DirectX 11 Compute Shaders

Rate me:
Please Sign up or sign in to vote.
4.58/5 (11 votes)
22 Feb 2013CPOL2 min read 94.8K   2.9K   37   17
HPC via Compute Shaders (GPGPU).

Introduction

This article introduces GPGPU via DirectX11 Compute Shaders.

GPGPU (General-Purpose Computing on Graphics Processing Units) involves using graphics processing units to perform repeated calculation, utilizing the vast array of processing elements available on the GPU.

This article will demonstrate a very simple trigonometric calculation executed on the GPU.

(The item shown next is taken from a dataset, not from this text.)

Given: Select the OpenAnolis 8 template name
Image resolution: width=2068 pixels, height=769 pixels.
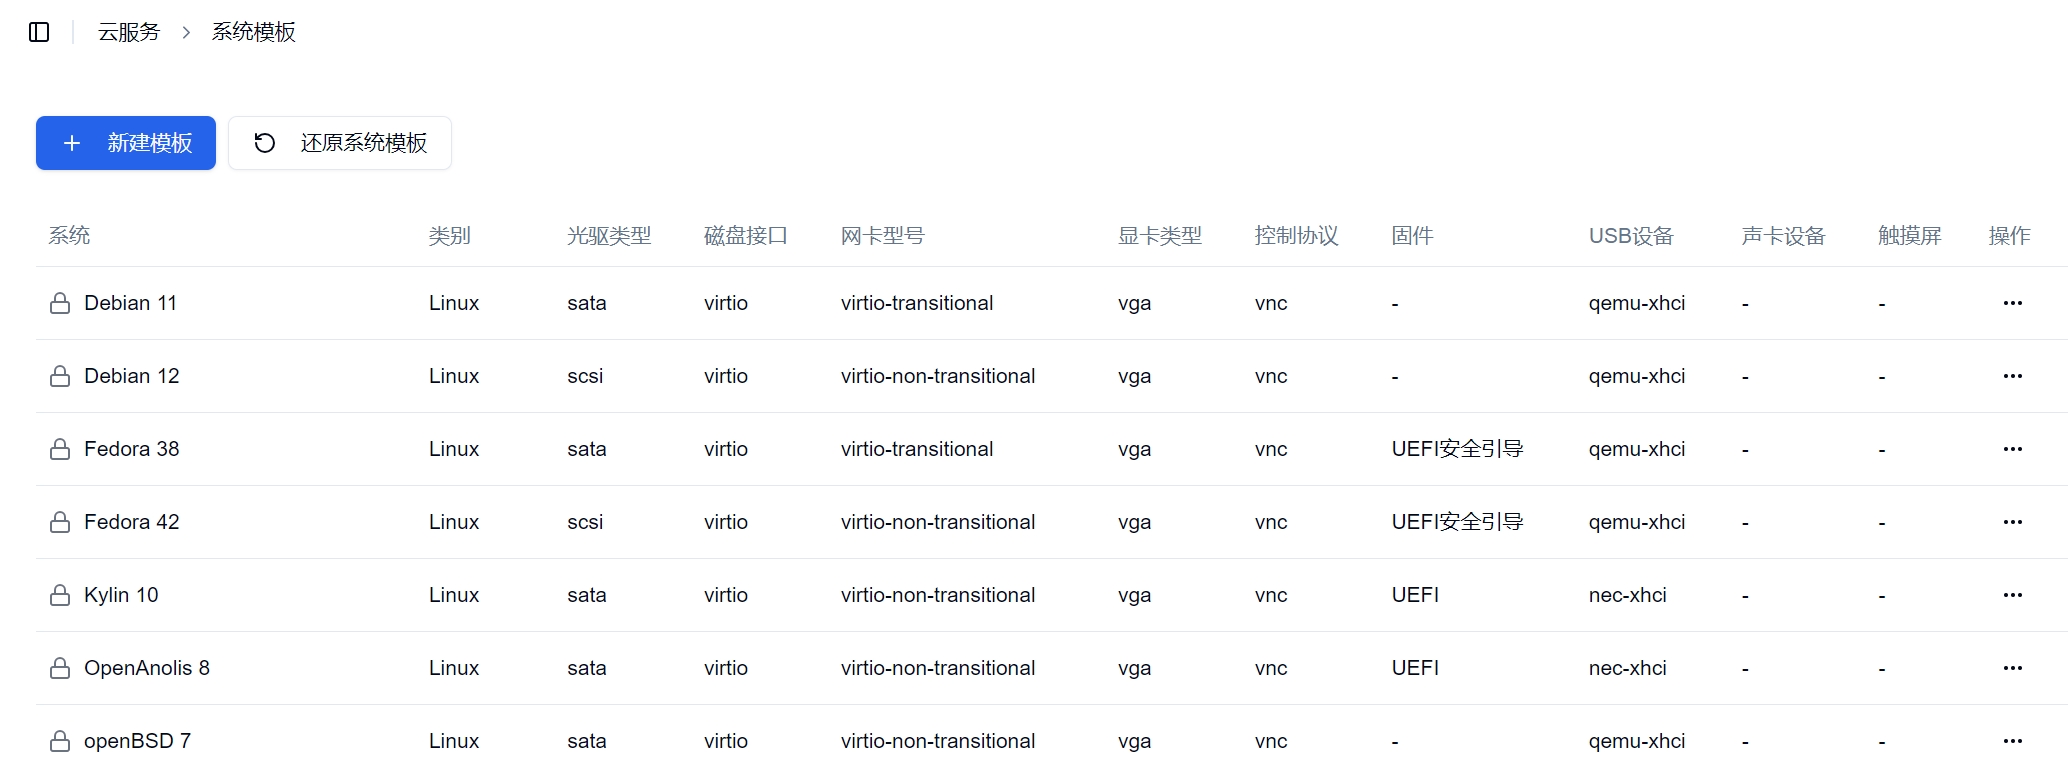Looking at the screenshot, I should tap(147, 668).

Additional attached code shows the classic use GPGPU with square matrix squaring (multiplication) by spawning nrow*nrow number of GPU threads. This example is chosen since the output elements can be calculated independently.

Background

GPGPU has been around for more than a year with NVIDIA introducing CUDA, AMD introducing close to metal and AMD stream, and many other enthusiasts trying to use DirectX9 pixel shaders to achieve GPGPU.

Using the code

The attached code is compiled using VS2010 Beta 1 using libraries from DirectX SDK (August 2009) on Windows 7 RC. This code will not run on Windows XP since DirectX11 is not available for Windows XP. Some parts of the source code are picked up from DirectX SDK August 09 samples and adapted to suite the program.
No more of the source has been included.